Black raku tea bowl, 16th century
Black raku tea bowl, 16th century

Japanese raku ware is low-fired, then brought out of the kiln while still glowing. But in other respects, it bears little resemblance to western raku, as there is no post-firing reduction and Japanese raku ware is either glazed red or black. While tea bowls are functional, western raku ware is decorative, as its fragility and crackles make it unsuitable for kitchen use.

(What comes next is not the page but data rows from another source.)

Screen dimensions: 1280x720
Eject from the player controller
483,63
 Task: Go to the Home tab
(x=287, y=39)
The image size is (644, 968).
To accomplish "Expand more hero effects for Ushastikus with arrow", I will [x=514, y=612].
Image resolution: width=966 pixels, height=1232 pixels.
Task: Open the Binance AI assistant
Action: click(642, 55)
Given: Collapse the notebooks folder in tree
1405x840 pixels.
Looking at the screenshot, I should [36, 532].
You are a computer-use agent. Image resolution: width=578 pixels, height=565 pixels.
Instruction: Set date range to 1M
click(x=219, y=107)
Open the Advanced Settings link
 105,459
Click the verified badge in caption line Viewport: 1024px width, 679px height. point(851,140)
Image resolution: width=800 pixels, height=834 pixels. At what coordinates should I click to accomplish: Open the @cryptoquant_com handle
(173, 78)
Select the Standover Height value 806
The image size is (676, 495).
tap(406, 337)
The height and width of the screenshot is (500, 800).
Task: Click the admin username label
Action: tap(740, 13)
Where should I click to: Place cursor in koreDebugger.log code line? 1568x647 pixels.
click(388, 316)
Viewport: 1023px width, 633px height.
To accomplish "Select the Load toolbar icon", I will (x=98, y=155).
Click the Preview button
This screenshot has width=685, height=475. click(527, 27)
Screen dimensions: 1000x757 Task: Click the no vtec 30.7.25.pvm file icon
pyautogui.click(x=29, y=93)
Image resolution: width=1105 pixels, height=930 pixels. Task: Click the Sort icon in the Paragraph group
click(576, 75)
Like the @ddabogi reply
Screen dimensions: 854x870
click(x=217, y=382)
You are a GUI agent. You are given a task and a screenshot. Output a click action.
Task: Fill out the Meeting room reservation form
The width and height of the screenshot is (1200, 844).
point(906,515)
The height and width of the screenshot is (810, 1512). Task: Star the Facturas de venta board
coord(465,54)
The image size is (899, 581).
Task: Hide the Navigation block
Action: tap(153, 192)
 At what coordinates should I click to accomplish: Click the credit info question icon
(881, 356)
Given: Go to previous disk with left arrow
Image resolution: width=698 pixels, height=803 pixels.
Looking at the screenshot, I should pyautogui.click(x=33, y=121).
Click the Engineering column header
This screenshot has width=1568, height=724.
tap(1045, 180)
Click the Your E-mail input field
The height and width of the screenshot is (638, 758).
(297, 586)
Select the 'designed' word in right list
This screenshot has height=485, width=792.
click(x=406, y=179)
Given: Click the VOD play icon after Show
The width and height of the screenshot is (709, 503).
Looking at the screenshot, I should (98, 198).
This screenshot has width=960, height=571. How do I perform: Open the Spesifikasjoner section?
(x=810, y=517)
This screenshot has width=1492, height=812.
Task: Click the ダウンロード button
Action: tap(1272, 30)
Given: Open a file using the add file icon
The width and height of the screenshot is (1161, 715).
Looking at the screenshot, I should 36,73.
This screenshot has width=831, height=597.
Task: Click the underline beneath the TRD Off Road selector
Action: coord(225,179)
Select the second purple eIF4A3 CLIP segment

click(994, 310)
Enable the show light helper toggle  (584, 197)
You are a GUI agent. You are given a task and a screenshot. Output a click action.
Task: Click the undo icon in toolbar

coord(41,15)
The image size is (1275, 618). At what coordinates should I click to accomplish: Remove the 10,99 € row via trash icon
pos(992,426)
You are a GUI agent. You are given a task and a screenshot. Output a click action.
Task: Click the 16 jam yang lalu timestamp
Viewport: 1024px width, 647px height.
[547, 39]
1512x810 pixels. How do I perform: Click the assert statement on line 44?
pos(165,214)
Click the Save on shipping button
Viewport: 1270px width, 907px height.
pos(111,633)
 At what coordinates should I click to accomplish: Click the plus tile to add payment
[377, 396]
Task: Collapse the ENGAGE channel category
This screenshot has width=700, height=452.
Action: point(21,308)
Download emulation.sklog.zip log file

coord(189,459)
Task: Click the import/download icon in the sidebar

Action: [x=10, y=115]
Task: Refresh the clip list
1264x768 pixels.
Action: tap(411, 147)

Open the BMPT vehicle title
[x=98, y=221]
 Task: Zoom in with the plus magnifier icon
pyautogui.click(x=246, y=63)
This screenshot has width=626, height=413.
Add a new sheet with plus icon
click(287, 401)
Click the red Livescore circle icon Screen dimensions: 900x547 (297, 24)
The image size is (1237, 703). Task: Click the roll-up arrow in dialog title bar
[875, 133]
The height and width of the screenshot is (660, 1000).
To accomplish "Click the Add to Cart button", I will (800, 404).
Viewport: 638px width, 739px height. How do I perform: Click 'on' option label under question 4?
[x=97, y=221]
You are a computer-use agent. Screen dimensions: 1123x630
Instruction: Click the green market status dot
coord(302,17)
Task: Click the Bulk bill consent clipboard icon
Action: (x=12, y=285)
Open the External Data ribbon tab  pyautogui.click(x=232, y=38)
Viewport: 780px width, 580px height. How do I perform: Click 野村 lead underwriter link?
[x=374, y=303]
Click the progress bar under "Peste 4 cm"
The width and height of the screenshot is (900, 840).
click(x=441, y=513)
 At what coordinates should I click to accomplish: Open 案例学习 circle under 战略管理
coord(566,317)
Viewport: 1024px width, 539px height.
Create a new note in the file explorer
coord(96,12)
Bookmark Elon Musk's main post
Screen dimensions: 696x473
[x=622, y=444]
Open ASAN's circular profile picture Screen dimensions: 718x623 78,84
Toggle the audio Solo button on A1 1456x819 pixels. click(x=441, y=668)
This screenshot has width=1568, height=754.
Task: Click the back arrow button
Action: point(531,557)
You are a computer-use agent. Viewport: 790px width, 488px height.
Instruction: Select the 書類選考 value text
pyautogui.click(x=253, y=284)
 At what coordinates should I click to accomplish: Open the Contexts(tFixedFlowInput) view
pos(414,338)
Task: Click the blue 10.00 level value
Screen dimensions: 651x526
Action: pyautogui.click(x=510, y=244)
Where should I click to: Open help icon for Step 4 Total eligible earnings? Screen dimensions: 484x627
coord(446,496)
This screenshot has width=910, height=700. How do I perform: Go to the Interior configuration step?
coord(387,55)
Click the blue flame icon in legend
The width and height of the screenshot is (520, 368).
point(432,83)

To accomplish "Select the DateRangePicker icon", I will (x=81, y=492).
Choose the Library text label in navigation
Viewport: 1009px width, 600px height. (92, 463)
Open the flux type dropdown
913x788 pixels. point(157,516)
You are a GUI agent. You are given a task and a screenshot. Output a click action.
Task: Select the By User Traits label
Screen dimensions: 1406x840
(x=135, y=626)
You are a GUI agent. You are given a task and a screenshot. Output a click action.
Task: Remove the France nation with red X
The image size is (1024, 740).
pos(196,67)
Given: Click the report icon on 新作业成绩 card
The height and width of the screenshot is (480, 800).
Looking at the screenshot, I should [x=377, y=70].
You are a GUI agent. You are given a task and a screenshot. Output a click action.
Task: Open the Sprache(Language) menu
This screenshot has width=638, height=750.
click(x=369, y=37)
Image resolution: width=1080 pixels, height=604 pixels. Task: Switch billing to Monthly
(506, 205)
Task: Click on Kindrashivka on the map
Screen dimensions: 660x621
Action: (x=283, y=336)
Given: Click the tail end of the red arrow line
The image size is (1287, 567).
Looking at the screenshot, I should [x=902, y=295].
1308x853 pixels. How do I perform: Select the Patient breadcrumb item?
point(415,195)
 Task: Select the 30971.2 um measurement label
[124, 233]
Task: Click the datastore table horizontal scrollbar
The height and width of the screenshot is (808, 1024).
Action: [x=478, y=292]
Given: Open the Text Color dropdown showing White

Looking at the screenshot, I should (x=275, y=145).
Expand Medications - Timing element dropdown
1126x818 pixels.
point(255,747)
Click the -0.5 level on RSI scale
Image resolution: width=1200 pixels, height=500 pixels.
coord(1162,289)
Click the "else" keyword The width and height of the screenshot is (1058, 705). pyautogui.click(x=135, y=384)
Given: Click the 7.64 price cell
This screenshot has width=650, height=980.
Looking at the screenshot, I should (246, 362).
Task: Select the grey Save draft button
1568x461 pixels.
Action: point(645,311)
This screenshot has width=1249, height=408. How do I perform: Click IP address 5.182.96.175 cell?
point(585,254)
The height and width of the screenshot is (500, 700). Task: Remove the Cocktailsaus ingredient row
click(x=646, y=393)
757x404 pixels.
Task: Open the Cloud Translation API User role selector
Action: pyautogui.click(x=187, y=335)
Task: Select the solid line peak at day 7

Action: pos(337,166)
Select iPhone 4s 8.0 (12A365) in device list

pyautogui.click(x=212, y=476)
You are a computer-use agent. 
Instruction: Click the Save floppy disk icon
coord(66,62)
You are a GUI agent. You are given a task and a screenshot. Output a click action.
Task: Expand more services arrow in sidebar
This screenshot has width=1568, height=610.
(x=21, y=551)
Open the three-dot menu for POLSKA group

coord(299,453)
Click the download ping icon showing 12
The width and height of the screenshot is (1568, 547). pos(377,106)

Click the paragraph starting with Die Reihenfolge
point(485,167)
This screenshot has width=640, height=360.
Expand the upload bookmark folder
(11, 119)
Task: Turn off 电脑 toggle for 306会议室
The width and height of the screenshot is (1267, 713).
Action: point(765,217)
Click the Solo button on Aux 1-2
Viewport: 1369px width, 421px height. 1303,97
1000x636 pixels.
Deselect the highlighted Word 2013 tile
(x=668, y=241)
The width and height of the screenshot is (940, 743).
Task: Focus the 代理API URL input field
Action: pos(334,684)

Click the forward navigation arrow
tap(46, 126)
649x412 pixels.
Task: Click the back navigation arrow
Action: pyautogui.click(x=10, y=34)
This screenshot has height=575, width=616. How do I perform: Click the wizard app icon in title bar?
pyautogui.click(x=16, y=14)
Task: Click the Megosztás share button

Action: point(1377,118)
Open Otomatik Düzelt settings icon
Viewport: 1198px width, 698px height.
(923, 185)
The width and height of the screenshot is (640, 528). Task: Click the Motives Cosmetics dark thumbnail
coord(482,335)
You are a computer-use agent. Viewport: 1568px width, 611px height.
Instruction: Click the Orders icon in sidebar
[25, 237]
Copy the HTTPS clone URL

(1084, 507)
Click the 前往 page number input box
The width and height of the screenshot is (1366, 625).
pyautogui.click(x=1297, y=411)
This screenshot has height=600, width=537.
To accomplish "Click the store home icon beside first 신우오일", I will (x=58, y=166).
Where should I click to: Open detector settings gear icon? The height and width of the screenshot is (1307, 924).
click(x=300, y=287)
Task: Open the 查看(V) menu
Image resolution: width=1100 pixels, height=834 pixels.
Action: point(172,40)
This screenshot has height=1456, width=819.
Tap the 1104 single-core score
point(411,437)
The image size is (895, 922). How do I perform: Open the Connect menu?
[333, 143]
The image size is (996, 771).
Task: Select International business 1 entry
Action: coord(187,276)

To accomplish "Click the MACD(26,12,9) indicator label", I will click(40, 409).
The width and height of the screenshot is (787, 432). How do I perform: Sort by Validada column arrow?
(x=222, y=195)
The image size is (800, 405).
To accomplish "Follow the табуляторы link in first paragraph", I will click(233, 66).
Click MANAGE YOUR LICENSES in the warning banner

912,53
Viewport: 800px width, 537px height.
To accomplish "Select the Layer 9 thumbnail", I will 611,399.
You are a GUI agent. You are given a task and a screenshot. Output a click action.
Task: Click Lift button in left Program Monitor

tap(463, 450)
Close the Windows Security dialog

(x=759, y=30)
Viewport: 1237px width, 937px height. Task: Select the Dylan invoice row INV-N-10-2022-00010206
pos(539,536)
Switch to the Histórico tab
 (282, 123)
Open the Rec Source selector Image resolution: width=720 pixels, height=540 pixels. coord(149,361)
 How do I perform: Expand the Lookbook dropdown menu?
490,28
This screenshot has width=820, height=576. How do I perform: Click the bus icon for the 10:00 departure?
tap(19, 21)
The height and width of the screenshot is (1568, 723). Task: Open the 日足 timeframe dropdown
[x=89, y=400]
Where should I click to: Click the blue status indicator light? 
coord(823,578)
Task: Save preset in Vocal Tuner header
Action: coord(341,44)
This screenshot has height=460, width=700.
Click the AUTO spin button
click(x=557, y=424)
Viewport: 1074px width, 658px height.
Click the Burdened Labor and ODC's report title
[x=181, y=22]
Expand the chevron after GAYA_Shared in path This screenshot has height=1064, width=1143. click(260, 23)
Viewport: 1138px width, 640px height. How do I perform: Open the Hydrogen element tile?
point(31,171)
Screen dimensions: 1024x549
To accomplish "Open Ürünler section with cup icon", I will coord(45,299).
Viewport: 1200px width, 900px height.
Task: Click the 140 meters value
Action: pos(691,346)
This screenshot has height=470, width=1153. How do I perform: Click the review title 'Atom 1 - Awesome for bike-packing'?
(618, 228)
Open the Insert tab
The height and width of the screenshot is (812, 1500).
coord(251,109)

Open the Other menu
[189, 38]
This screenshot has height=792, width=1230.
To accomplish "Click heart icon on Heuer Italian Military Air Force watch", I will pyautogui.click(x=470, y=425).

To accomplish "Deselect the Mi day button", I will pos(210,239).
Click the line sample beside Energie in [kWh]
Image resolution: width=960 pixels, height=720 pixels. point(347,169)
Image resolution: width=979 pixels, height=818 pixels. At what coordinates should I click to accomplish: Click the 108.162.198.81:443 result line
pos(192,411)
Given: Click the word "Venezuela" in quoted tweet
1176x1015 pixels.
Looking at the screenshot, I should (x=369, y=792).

Bernard Leach saw raku firings during his time in Japan, but the potter most associated with developing western raku was Paul Soldner (1921-2011). Working in Colorado and California, he developed the post-firing reduction that characterises western raku. Glazed pots are rapidly fired to about 950 C, taken out of the kiln while orange-hot and plunged into a container of sawdust or other combustible material. The resultant fire draws on all available oxygen, including that held in the glazes. The reducing atmosphere produces characteristic reds and cuprous lustres, where a copper based glaze is used. Many potters also use high alkaline glazes especially formulated for raku. These craze when taken out of the kiln and the burning sawdust highlights the crackles by staining them with carbon.

Our raku firing at Morley College starts with an evening of glazing. The following day starts early as we set up the kilns in the college gardens – raku firing takes place outdoors as it generates smoke. Our pieces are then loaded into the kilns and the gas is then lighted. From time we peer through the spy hole to judge the progress of the firing. Over a period of about 45 minutes the anticipation builds as we wait for the moment when the intense heat begins to melt the raku glazes. Then a team of us swings into action. Two of us don protective clothing and take the orange hot pots from the kiln and place them in bins of sawdust. Another pair are there to fling extra sawdust on the pots, close the lid, then cover the bins with wet blankets – which if not completed quickly can be a very smoky task.

Loading the kiln 1Loading the kiln 2

Our pots then smoulder away in the post-reduction chamber. After another 45 minutes or so, when the bins are cooler, we remove our pots, cool them and clean them. It is then that our crackles and lustres are revealed in their glory.

 

 

 

 

 

The glowing pots receive their post-firing reduction in a bin full of sawdust

At the end of a day that has been marked by team-work and camaraderie, we put our pots on the table in the potter’s version of show and tell, admire our efforts and eat cake. Then we take our pots home for display in the living room where they emit a wonderful smoky smell for weeks afterwards. I admit to picking mine up from time to time and sniffing them.